Story and photos by Sam Shook

Stillwater has been associated with cowboys since 1923, when a certain Pistol Pete became a mascot. Although the days of horse-riding and duels at high noon are long gone, the spirit of the Wild West is still preserved. Maybe no one carries six guns on their hips anymore, but people continue wearing cowboy hats or carrying hide purses. Chances are the purse comes from a local shop here in Stillwater by the name of Holy Cow Couture.

Brittany Pillars is the designer and owner of Holy Cow Couture.

Ten years ago, Brittany Pillars lived in Northern California. On a whim, she cut up an old cowhide rug, and, after piecing it into a bag, decided she liked the way it looked. When friends and family saw it, they wanted it, and soon her creative endeavor turned into a brand new enterprise.

“I’m pretty creative,” said Pillars, “I like to mix and match and piece things together, and so when I did that, it kind of just took off. I’ve always kind of had an entrepreneurial spirit and decided that it was a good idea to do that, and it worked out.”

For a while, Pillars worked out of her home, but with the advent of Facebook, the demand for her handiwork grew substantially. After getting married to an Oklahoma man, she moved to Stillwater, and began to work out of the Meridian Technology Center for Business Development. At that point, most of her sales had been through the internet, but people started asking for the bags in person.

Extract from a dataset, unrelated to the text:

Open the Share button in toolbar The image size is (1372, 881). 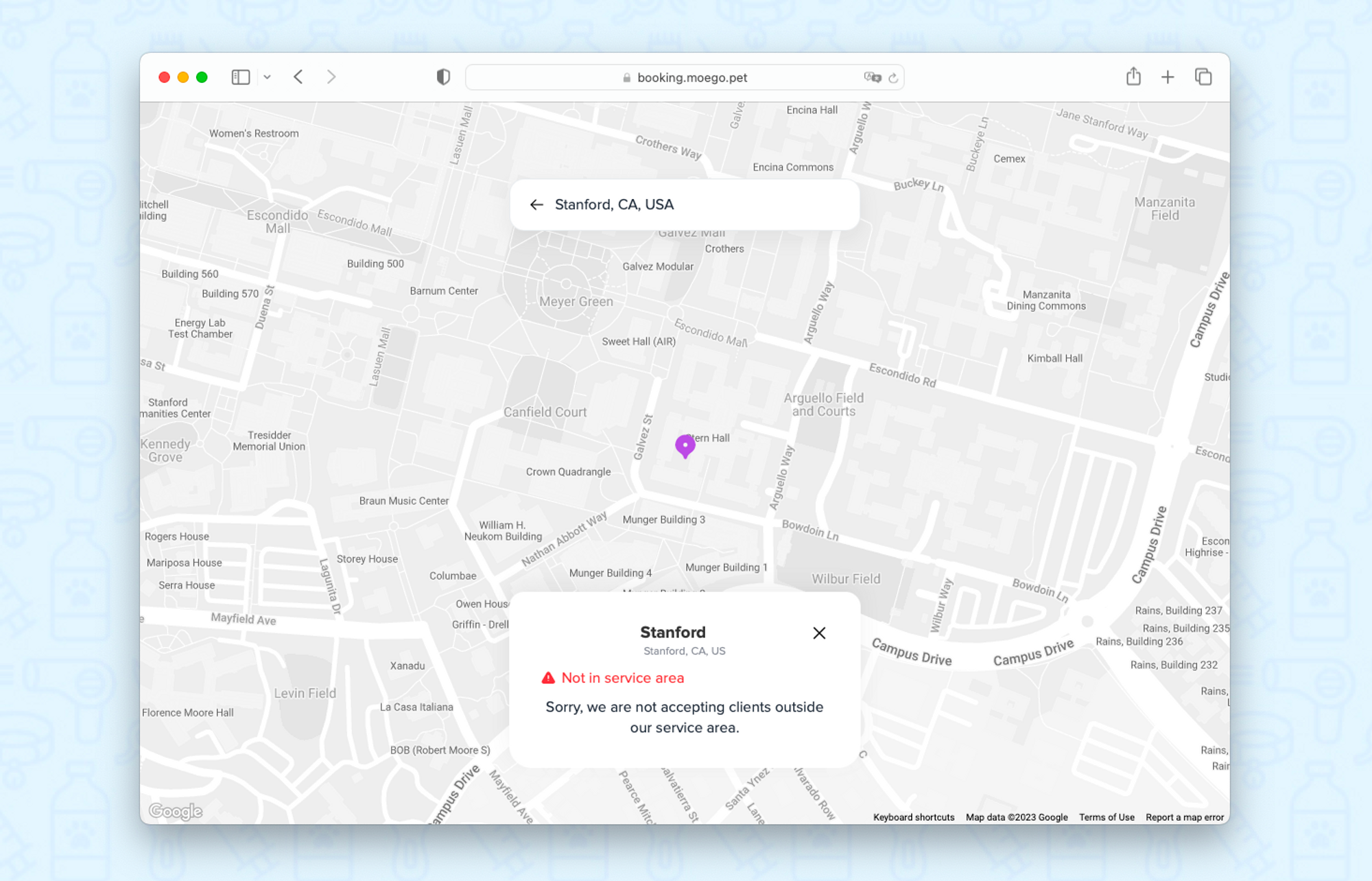pyautogui.click(x=1133, y=76)
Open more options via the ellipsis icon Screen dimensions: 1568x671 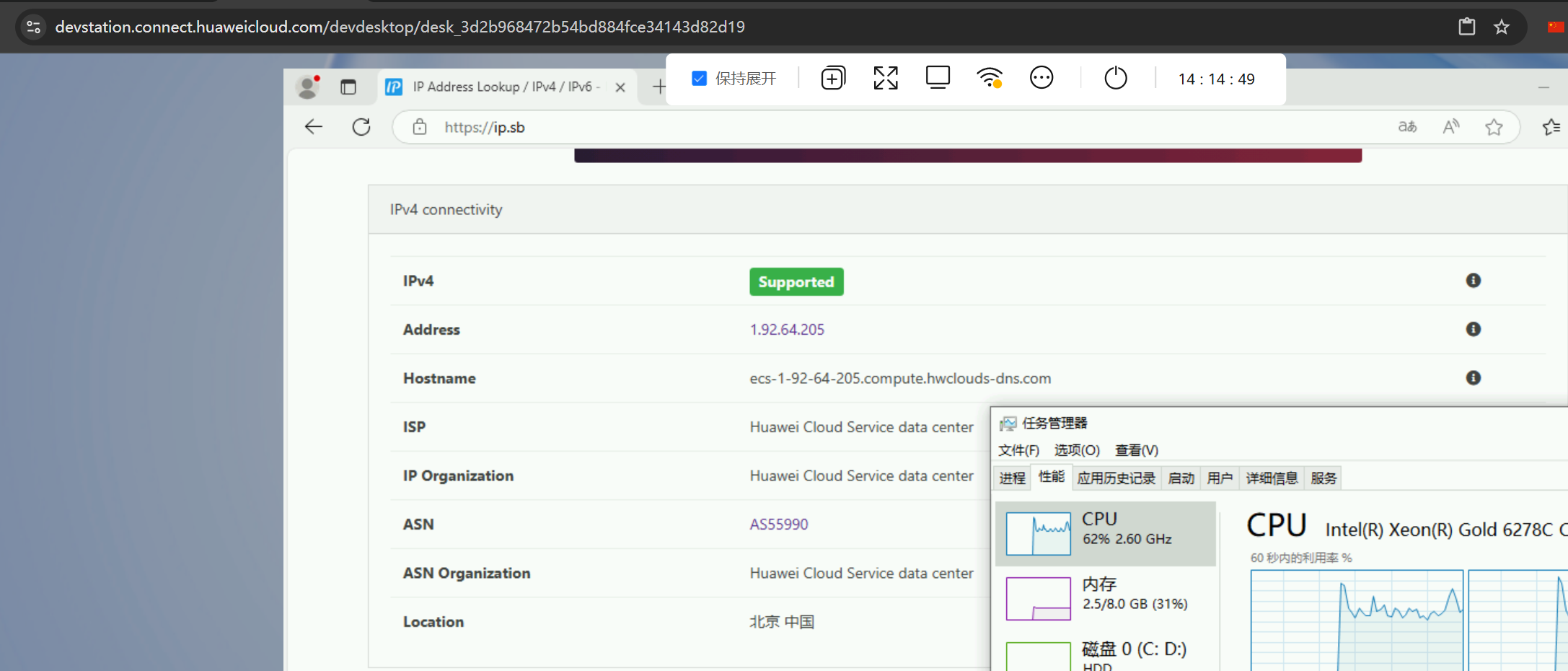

So, Pillars opened a shop at 135 S. Main, and with a 6500 square foot workshop in the back of their new store, they began to hire local Stillwater residents to help handcraft their various items. Pillars expressed thanks to the many people who came out to help them, including the Chamber of Commerce and Visit Stillwater.

For the four years that Holy Cow Couture has been in business, they have been incredibly popular in Stillwater and throughout the United States. They have not only helped employ locals and people who need to get back on their feet, but all of their items are made locally. Furthermore, Pillars noted that working for Holy Cow Couture provides over twenty-five people with “hands on” work, as opposed to a desk job.

A sneak peek at their manufacturing process.

Since starting their Facebook page, Holy Cow Couture garnered nearly 100,000 fans, and is still growing. They sell products for all ages, from rugs, to hats, to knickknacks, to purses (which Pillars is particularly fond of). Pillars described the couture as “very customizable.”

“That’s what sets us apart and makes us different than any of our competitors,” she said. “We are constantly coming up with new ideas and new styles.”

For people who cannot visit in person, do not fret. Periodically Holy Cow Couture hosts live auctions on Facebook, which usually have anywhere from five hundred to one thousand viewers. Not only is it a great opportunity to score a purse at a good price, but sometimes they give some of the proceeds to relief efforts.

So, whether someone is in need of some Western memorabilia, cowhide rugs, or a nifty purse, stop by the Holy Cow Couture. Smell the rawhide, and browse around. The spirit of the Wild West lives on right here in Stillwater.